31/05/15

o insaciável apetite de frau merkel










Dizem os jornais: a Grécia está disposta a congelar as medidas anti-austeridade para conseguir um acordo. As pressões, as chantagens parece que vão dar resultado. Uma Europa unida e solidária, como nunca esteve até hoje, contra os gregos, contra a dignidade dos gregos, contra a vida dos gregos, contra a soberania dos gregos. A Europa vive em ditadura. E já não é só a dos mercados. É a ditadura ditada por Merkel e pelo seu sinistro ministro das Finanças. A Alemanha conseguiu, 70 anos após ter perdido a guerra, o que não tinha alcançado pela força das armas e à custa de milhões de mortos: dominar a Europa. Ai do Syriza, ai do Podemos, ai do povo que ouse contrariar a ordem estabelecida, enfrentar a austeridade, questionar a autoridade do grande povo alemão, esse mesmo, o que elegeu, aplaudiu e idolatrou Hitler e os seus monstros, os seus campos de extermínio, os seus fornos crematórios, as suas valas comuns.

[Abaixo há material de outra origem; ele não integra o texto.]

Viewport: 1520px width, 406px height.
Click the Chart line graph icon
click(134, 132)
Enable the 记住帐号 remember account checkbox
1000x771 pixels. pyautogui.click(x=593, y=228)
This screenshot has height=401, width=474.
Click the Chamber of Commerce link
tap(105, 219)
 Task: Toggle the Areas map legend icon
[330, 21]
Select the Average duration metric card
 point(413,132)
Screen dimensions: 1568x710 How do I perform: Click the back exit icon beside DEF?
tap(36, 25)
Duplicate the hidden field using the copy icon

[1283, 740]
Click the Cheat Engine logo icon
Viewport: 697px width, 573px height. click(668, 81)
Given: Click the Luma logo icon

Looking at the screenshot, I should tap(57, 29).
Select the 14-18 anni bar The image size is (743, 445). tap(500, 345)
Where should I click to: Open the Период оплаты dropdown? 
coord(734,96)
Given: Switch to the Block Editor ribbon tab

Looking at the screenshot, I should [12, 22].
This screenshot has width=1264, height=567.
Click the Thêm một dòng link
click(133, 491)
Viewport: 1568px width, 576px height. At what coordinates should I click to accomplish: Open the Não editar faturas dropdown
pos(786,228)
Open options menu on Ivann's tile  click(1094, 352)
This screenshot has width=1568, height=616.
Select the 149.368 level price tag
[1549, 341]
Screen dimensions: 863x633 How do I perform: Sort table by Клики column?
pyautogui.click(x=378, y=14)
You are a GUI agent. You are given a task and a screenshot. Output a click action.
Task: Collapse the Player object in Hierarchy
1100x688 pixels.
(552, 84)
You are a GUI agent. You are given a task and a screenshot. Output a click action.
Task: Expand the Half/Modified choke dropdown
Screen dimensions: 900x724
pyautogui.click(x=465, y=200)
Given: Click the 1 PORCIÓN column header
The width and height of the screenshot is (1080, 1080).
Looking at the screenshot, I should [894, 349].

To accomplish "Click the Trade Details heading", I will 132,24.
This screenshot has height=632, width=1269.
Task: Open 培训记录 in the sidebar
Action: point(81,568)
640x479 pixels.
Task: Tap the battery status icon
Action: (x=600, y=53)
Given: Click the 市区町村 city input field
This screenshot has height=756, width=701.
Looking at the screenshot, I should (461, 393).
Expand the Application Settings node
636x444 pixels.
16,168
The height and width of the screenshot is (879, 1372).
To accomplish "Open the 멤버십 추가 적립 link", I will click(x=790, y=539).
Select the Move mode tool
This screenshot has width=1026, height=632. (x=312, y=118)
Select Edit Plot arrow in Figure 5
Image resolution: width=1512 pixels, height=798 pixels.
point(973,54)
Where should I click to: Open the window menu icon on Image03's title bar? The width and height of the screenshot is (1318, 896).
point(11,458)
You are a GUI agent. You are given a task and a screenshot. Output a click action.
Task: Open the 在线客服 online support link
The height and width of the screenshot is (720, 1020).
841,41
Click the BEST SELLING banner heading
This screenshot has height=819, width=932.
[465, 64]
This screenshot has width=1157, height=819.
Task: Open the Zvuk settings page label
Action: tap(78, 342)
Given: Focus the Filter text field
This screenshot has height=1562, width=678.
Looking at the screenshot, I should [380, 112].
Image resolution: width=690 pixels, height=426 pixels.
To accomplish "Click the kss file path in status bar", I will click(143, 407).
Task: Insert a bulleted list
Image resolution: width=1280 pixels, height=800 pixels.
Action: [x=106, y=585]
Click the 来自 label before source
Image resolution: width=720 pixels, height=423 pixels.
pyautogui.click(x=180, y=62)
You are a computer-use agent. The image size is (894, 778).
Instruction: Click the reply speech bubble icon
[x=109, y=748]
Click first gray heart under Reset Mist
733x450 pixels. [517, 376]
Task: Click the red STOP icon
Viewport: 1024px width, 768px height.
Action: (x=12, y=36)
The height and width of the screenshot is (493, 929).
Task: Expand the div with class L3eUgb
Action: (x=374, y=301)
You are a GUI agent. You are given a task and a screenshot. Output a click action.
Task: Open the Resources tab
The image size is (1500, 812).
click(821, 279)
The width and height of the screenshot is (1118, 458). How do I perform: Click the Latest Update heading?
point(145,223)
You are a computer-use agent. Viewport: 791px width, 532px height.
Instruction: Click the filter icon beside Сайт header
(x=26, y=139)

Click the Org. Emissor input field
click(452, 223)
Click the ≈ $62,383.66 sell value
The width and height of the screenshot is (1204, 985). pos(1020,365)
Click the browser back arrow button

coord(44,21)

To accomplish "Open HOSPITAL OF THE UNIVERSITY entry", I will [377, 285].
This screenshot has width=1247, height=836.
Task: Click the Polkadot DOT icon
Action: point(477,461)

A Merkel o que é de Merkel: uma Europa de joelhos, de bruços, de rojo pelo chão, de espinhela caída de tanto vergar a cerviz. Uma Europa de guetos, o de Portugal, o da Grécia, dos povos trigueiros, preguiçosos, traiçoeiros, trapaceiros, que urge destratar com o desprezo que merecem. A Europa de Hollande, Rajoy, Coelho, Barroso, Juncker, meros bonifrates nas mãos de carrniceiros.

E os povos, medrosos, irão fazer-lhes a vontade. O Syriza cairá mais cedo ou mais tarde. Os partidos alternativa ao alterne serão rechaçados. As pensões, já se anuncia, continuarão a descer até à inexistência. Os salários continuarão a reduzir até à indigência. A Saúde e Educação públicas serão destruídas. Os ricos aumentarão a riqueza, a classe média desaparecerá, os pobres multiplicar-se-ão. O primeiro mundo atingirá a "qualidade" de vida do terceiro mundo, o sonho dos senhores do universo enfim tornado realidade..

Foi aqui que chegámos, em pleno século XXI, séculos depois da Revolução Francesa, cujos princípios de igualdade, liberdade e fraternidade estão seriamente comprometidos.

Vencidos?

Ou nós ou Merkel. Ou nós ou Coelho. Ou nós ou os fantoches, os capatazes, os algozes.

2 comentários:

ESTÁTUA DE SAL disse...

Não posso estar mais de acordo consigo, Manuel Cruz. Ao menos vamos escrevendo para que se saiba o que está em andamento.

Anónimo disse...

Tudo isto é assustador.E o os povos vergados e humilhados, cada vez mais...Perdemos tudo, até a dignidade.